* **Consegna**:
Riporta parola per parola il passo dell'articolo su sanità e privacy che va da "I trattamenti dati, svolti" a "in varie modalità.", estremi inclusi.

··· Estratto ···

Sanità e privacy: i vantaggi di passare a un modello opt-out
In alcuni paesi, di grande tradizione di rispetto per i diritti dei cittadini, l’introduzione della sanità elettronica è avvenuta di pari passo con una semplificazione delle norme a tutela della privacy. Urge aprire anche in Italia una riflessione per andare oltre l’aspetto puramente formale e considerare l’interesse della collettività
11 Giugno 2016
Massimo Mangia, responsabile e-health, Federsanità ANCI
La riservatezza e la tutela dei dati sensibili sono sempre state oggetto di grande attenzione da parte delle professioni sanitarie, i cui codici deontologici regolano in modo preciso i comportamenti da adottare. Il numero di infrazioni e di abusi sono sempre stati molto bassi, considerando l’elevato numero di informazioni che la tutela e la cura delle persone inducono. L’informatizzazione dei processi clinici e la maggiore facilità con cui, grazie all’IT, è possibile accedere e condividere informazioni sensibili, ha attirato l’attenzione crescente del Garante della Privacy che ha normato e regolato le più importanti iniziative di sanità digitale, tra cui la prescrizione elettronica, il dossier sanitario e il Fascicolo Sanitario Elettronico. L’intervento dell’Autorità è volto a tutelare il diritto alla protezione dei dati personali che, pur non essendo esplicitamente previsto nella nostra Costituzione, a differenza del diritto alla salute (articolo 32), è rinvenibile, da un lato, in disposizioni di carattere generale come gli articoli 2 e 3 della Costituzione e, dall’altra, in fattispecie di tutele singole e specifiche (come gli artt. 13, 14, 15 e 21).
I trattamenti dati, svolti nell’ambito della prevenzione e la cura dei cittadini, devono essere pertinenti e non eccedenti le finalità per cui vengono gestiti. Affinché questi possano avere luogo è necessario il consenso del paziente che può essere espresso in varie modalità.
Le statistiche elaborate fin qui mostrano che la percentuale di pazienti che non prestano il consenso è davvero modesta, al di sotto dell’uno per cento. Viene allora da porsi una domanda: è corretto impostare tutta la tematica del consenso al trattamento dati con l’approccio “opt in”, ossia la scelta esplicita del paziente per esprimere il suo assenso? Non sarebbe più giusto, viste le percentuali in gioco, ribaltare il paradigma e prevedere la gestione solo dei casi relativi al dissenso al trattamento dati (“opt out”)? Questa scelta consentirebbe comunque di esprimere il diritto alla riservatezza dati da parte di chi non è favorevole ai trattamenti dati che non siano strettamente necessari per l’erogazione dei servizi sanitari ma, al contempo, semplificherebbe la gestione nel 99% dei casi.

··· Dati forniti ···

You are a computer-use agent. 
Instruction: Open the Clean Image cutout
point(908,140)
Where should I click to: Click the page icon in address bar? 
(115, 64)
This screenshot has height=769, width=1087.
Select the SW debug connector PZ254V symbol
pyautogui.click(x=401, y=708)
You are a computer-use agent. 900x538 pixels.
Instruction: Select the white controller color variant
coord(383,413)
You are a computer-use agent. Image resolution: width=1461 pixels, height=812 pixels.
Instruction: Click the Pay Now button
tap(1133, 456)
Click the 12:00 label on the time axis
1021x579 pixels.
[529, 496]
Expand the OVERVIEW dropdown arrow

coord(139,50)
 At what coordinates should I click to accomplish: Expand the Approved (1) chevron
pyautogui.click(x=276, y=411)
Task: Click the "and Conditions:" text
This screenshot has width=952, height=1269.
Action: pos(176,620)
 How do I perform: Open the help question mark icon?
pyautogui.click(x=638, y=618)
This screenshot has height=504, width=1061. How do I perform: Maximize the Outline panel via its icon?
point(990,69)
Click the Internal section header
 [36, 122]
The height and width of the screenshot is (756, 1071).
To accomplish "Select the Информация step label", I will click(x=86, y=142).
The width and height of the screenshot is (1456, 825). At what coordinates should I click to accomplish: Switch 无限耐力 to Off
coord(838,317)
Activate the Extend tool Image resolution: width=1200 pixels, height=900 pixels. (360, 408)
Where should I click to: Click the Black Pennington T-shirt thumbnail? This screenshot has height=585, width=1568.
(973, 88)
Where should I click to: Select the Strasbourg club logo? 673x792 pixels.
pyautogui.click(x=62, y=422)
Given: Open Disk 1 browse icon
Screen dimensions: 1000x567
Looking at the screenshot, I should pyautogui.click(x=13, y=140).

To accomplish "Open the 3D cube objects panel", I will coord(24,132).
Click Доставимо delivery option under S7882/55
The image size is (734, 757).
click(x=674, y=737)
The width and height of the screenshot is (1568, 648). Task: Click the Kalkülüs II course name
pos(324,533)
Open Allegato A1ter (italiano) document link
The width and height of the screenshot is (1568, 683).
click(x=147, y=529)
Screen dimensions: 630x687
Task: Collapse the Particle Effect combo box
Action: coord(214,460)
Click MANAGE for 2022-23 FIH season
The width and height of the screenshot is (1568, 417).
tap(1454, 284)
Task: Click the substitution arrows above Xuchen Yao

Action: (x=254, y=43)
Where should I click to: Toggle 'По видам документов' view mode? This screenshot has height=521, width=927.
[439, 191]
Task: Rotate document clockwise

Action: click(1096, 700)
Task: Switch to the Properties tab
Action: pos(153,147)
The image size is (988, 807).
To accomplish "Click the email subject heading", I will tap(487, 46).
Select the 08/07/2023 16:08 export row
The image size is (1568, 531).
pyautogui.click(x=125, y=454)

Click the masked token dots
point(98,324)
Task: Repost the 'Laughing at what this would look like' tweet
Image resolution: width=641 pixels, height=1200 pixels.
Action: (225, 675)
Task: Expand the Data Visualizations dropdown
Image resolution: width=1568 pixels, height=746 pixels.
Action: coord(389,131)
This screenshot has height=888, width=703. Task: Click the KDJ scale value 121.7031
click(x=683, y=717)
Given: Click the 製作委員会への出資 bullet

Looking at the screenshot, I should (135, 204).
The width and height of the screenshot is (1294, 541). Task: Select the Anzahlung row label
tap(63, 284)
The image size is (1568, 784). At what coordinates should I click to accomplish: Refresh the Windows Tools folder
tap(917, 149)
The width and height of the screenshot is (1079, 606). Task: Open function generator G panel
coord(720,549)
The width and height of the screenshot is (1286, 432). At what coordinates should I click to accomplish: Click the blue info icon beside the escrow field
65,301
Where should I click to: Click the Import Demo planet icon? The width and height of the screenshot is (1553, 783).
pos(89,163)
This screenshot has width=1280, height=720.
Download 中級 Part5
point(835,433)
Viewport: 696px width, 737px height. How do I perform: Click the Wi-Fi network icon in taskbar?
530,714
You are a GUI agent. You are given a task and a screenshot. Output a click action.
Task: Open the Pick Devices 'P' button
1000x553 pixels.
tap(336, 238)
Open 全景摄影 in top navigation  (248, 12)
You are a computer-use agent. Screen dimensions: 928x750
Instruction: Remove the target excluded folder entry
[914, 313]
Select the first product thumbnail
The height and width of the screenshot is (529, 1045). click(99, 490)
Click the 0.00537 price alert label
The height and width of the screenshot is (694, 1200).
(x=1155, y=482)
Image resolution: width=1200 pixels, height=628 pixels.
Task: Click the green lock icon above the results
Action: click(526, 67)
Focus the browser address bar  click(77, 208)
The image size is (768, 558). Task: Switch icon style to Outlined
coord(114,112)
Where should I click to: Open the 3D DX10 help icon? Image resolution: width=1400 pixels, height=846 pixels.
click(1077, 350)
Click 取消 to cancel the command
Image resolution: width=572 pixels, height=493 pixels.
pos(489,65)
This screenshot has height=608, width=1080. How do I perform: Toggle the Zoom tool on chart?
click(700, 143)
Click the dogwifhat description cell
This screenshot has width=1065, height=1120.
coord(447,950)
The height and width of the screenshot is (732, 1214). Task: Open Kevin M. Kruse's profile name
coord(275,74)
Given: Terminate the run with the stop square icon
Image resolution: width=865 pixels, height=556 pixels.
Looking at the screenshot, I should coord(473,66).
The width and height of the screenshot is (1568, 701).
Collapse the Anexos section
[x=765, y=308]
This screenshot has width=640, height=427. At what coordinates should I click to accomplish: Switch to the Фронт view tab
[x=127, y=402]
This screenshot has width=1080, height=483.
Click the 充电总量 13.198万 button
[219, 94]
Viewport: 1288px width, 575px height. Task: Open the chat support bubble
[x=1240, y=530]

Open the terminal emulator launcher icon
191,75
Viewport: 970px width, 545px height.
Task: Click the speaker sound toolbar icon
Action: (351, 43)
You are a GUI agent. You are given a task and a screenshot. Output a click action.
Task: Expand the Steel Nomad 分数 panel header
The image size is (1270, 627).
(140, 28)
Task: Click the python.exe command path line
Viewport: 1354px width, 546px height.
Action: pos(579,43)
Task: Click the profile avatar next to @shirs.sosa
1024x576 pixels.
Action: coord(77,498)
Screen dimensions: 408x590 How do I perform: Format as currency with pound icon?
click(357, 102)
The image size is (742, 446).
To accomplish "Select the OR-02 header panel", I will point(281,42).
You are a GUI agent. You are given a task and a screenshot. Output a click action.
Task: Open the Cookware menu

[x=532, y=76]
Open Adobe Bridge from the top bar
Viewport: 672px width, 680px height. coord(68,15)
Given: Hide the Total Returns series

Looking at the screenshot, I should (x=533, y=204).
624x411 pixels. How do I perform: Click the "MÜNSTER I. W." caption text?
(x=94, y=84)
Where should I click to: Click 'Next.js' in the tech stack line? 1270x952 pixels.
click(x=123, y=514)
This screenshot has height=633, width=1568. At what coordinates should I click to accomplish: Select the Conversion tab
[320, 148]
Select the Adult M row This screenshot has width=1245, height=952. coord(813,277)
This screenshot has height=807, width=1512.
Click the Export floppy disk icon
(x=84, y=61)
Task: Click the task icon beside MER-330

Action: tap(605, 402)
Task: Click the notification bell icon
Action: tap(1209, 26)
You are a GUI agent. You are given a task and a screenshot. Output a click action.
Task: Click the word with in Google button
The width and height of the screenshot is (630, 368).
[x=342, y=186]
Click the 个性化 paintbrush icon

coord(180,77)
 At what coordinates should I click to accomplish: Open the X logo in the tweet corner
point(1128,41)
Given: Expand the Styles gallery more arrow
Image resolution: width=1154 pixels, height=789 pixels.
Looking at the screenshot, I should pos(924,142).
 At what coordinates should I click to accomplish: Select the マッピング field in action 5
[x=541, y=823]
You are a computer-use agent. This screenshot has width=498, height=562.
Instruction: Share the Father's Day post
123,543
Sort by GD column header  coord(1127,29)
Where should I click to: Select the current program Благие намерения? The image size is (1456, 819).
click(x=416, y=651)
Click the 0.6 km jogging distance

···

* **Soluzione**:
I trattamenti dati, svolti nell’ambito della prevenzione e la cura dei cittadini, devono essere pertinenti e non eccedenti le finalità per cui vengono gestiti. Affinché questi possano avere luogo è necessario il consenso del paziente che può essere espresso in varie modalità.